Tuesday, 21 June 2011

Its time we had a decent living wage! Enough of talk ...

When are our wages going up??
"For a country aiming to be a developed nation in 10 years’ time, it is alarming that 72% of workers earned less than RM1,500." Andrew Lo, The Star columnist who commented this in his column Union Yes on 22 May, 2011.

He further comments, "The World Bank has reported that wages in Malaysia increased by only 2.6% per annum." This is shocking!!

Charles Hector in his blog today commented, "Najib only says policy not minimum wage by end 2011 ..."

The Human Resource Minister Datuk Dr S. Subramaniam said, on May Day that the National Wage Consultation Council bill will be tabled in the next Parliament session. What's happening now? Read Malay Mail

The government seems busy increasing costs of tolls, postage, electricity, removing subsidies such as diesel now fishermen find it hard to fish in deep waters. Consumers now face price hikes in food. Where is it going to end??

Persatuan Sahabat Wanita, Jerit, PSM, Tenaganita, AWAM and other groups are part of Malaysians for a Decent Living Wage. The following is press statement that we would have liked to put out if Parliament was debating it in this session which it is not. We would like your opinion of a decent living wage and whether its time that the government implement it. Isn't it time?
We, Malaysians for a Decent Living Wage express our grave concern that today the  prices of essential goods and services including electricity and gas have risen in the country. More than one-third of our workers currently earn wages below the poverty line income set by the Federal Government and the ranks of the poor will soon increase. We therefore demand that the government immediately enforce a decent living wage and withdraw the price hikes.

A Decent Living Wage for all workers is a reflection of the commitment of the government of the day to bring about justice to workers who form a significant number in the citizenry of the country

Though the Human Resources Minister said that he will introduce a bill on the minimum wage, it is actually to set up a National Wage Advisory Council on the minimum wage. We call instead for A Decent Living Wage Act to be legislated.

One third living below poverty line
As process of essential goods and services escalate, it will become impossible for the 38.8% of the Malaysian workers who live below the poverty line, to live decent lives. Likewise, many other Malaysian workers who earn just above the poverty line income will soon join the ranks of the working poor. Thus, it’s urgent to immediately implement A Decent Living Wage. The Malaysian government needs to recognize that the withdrawal of subsidies before putting in place A Decent Living Wage will have devastating consequences. This will especially affect workers in the lower income brackets, including the middle-class and the new graduates.
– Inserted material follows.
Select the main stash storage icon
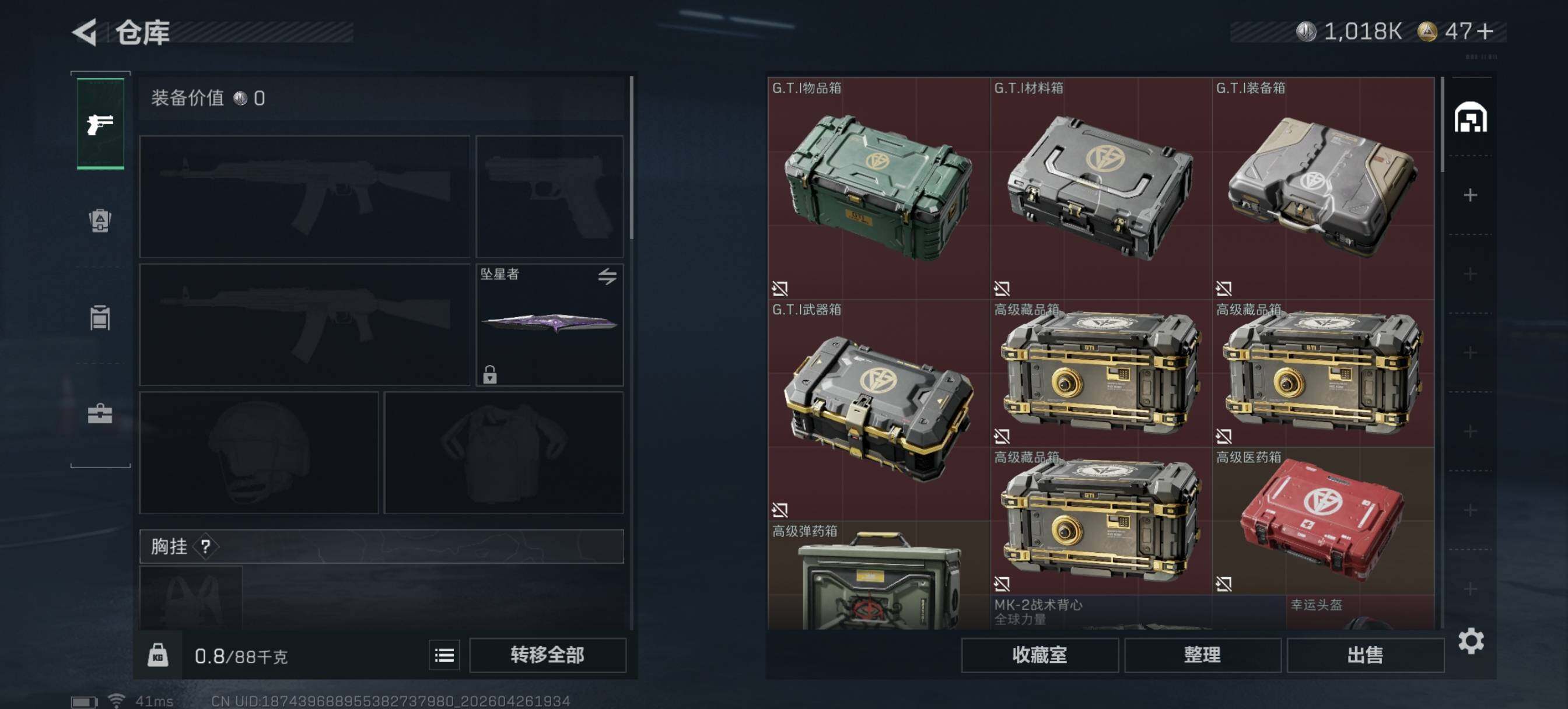This screenshot has height=709, width=1568. point(1471,117)
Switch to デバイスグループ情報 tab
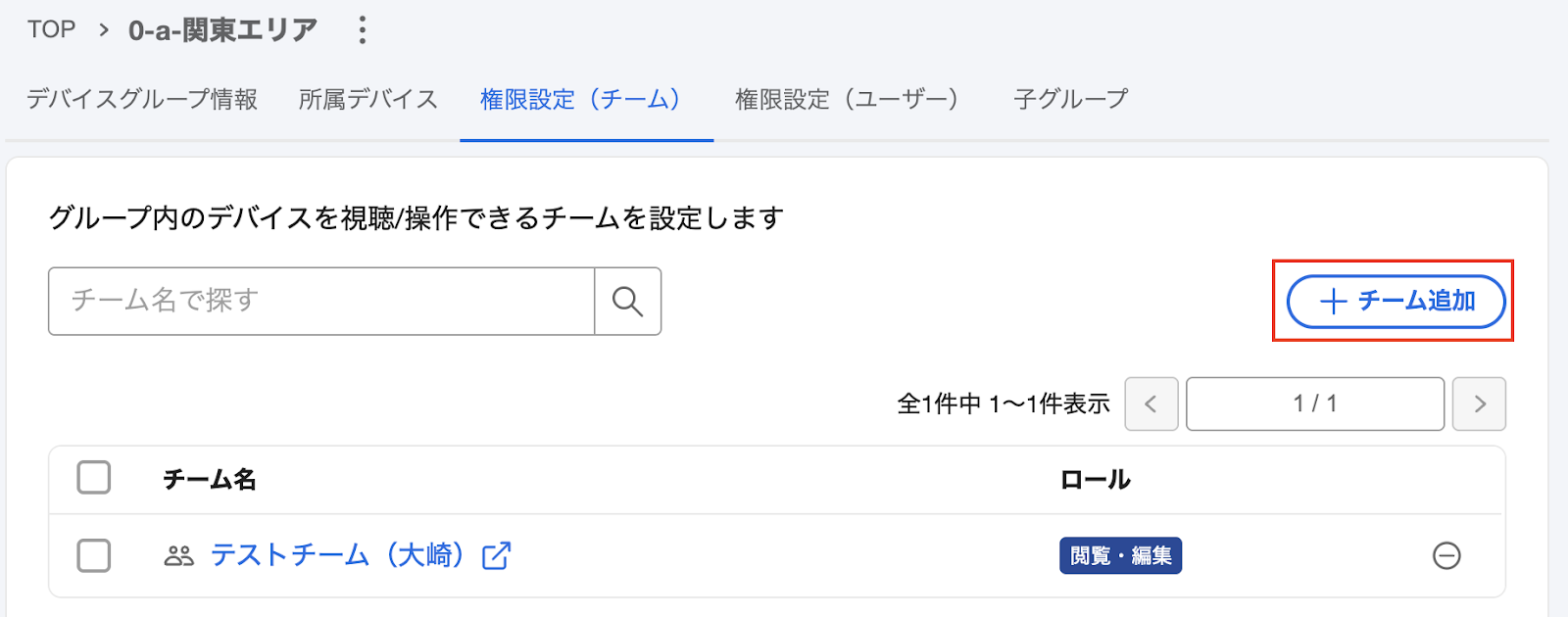This screenshot has width=1568, height=617. point(142,99)
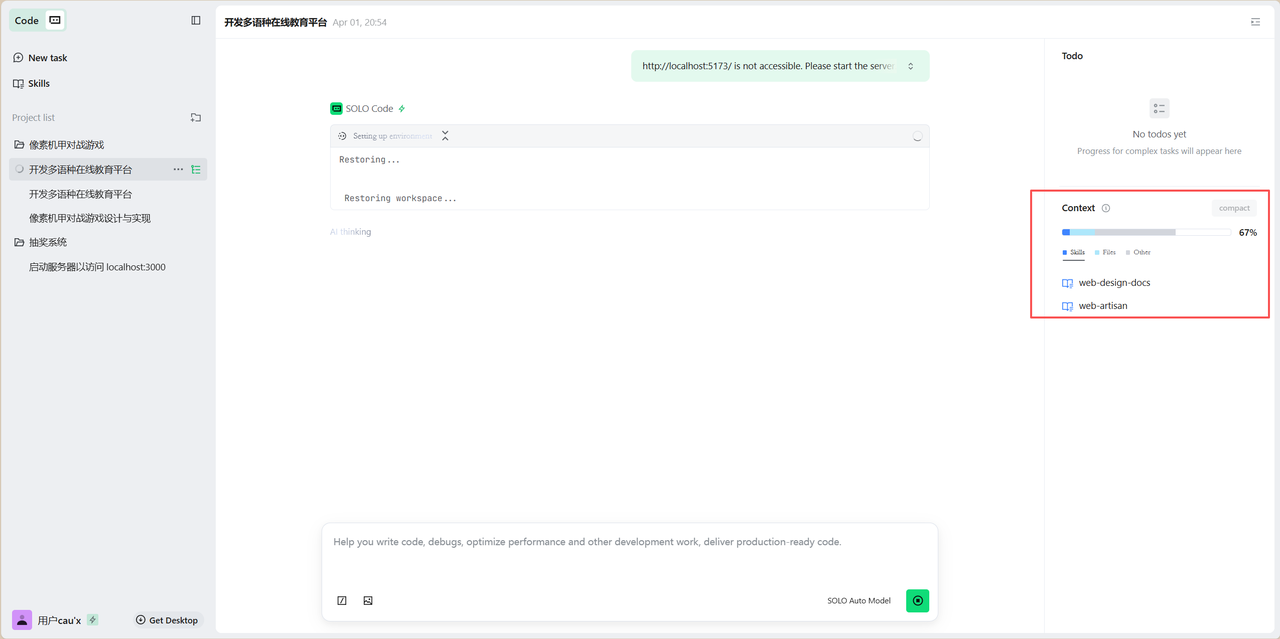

In addition about 70% of the workers spend a major part of their wages to repay debts. New graduates also start off their working lives struggling to repay their student loans. Both blue collar and white collar workers do not earn A Decent Living Wage.

Privatization - has it helped us?
The Malaysian government has privatized almost all essential services from water, electricity to health care. Through these privatization processes, the costs of the services has escalated, leading to workers with low wages making it difficult to have quality of life. Added to the abdication of the state providing the essential services, the government has also failed in providing services like child care and good public transport systems. Thus, we see workers are almost forced to own at least a motorcycle, if not a car, leading to an increase in loans.

Government has no political will
We are disappointed the Malaysian government does not have the political will to ensure that workers can earn A Decent Living Wage despite the Prime Minister’s loud declarations of transforming the country into a high income economy. So far the actions by the government have been the commissioning of studies and research and now a proposal to set up an advisory council. Over the last 15 years none of these actions have translated into A Decent Living Wage. Malaysia is among a handful of countries in the world that do not have a minimum wage. Thailand, Indonesia and Cambodia, our ASEAN partners all have a minimum wage.

A decent living wage is crucial and necessary in order to positively reduce poverty, to bridge the increasing widespread gap between the rich and the poor who remain mainly workers. It is through a basic decent wage structure that we will move to achieving equality and non discrimination.

Formation of council delays process
The process cannot be delayed through the formation of a council but that such a wage can be brought about simultaneously as the country yearns to reach high income level.
We further want to express our grave reservations about the Bill that the Human Resource Minister plans to introduce in the next sitting of Parliament. He has indicated that there will be a Consultative Council on the minimum wage. We call for this council to be independent, transparent and represent a cross sector of the labour market. The appointment criteria should be clearly spelt out and made available for public scrutiny before the appointment process is finalized.

We call on the Malaysian government who was elected by millions of Malaysian workers to pay heed to the interests of these workers. Legislate a decent living wage now!